# Start of STORED ROWS

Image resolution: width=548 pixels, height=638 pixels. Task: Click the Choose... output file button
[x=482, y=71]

# End of STORED ROWS
# Start of STORED ROWS

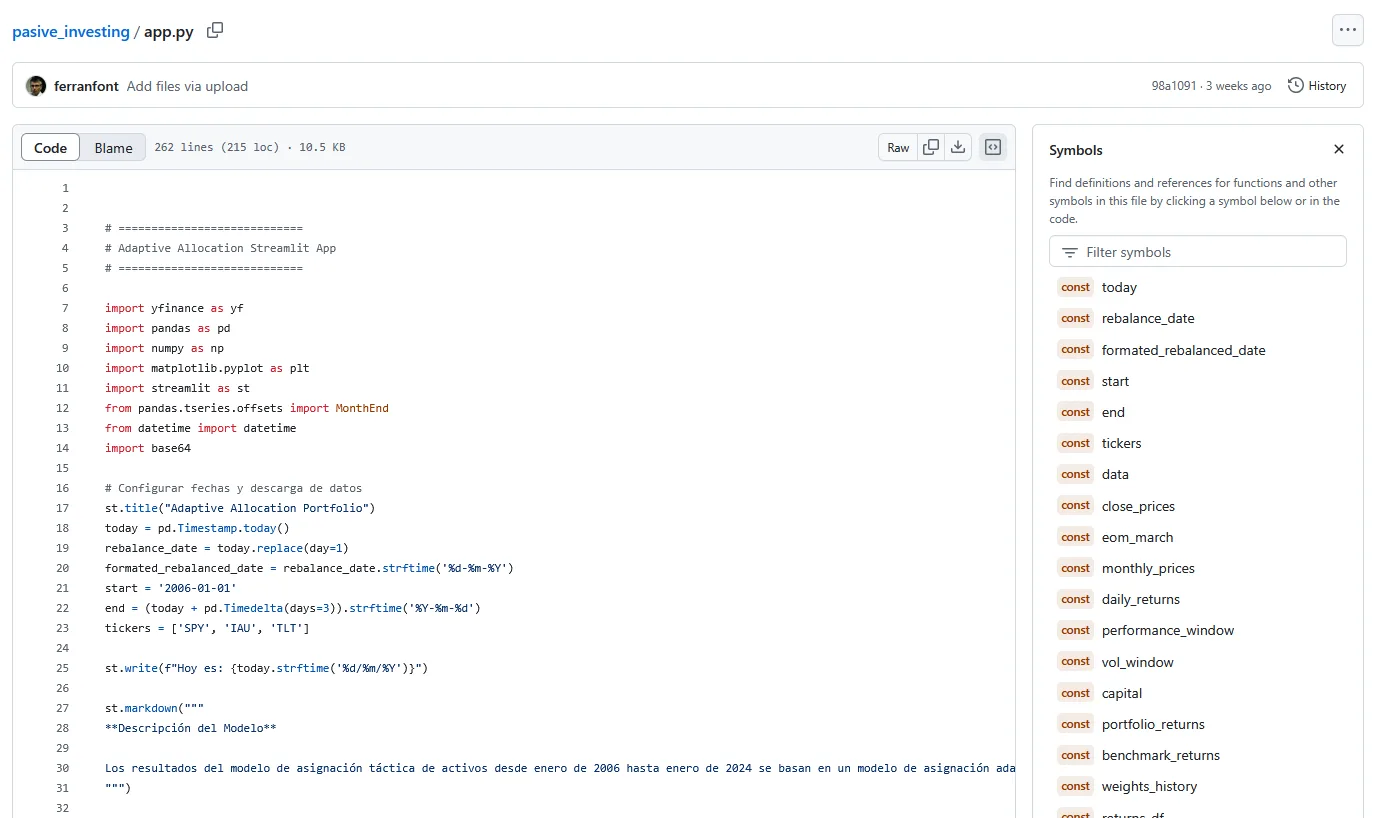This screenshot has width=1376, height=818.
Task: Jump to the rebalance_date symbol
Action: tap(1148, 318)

# End of STORED ROWS
# Start of STORED ROWS

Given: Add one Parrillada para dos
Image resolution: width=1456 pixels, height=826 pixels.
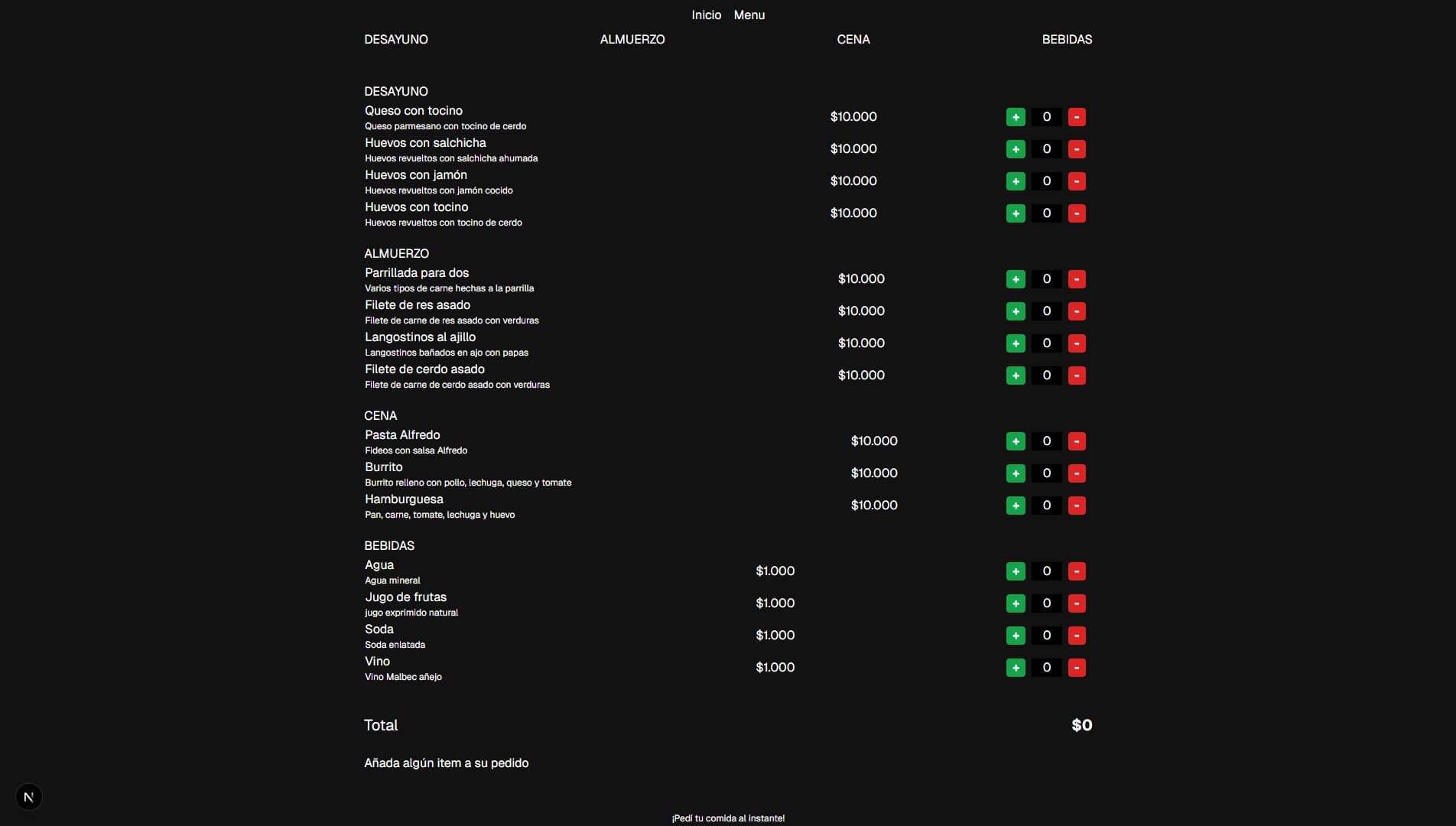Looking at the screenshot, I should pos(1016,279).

# End of STORED ROWS

▶ **PROBLEM DETAILS**: Copy the records starting at the line that contains "Image resolution: width=548" and ending after the line that contains "[x=482, y=71]", reproducing each line exactly.

▶ **SOLVED EXERCISE**:
Image resolution: width=548 pixels, height=638 pixels. Task: Click the Choose... output file button
[x=482, y=71]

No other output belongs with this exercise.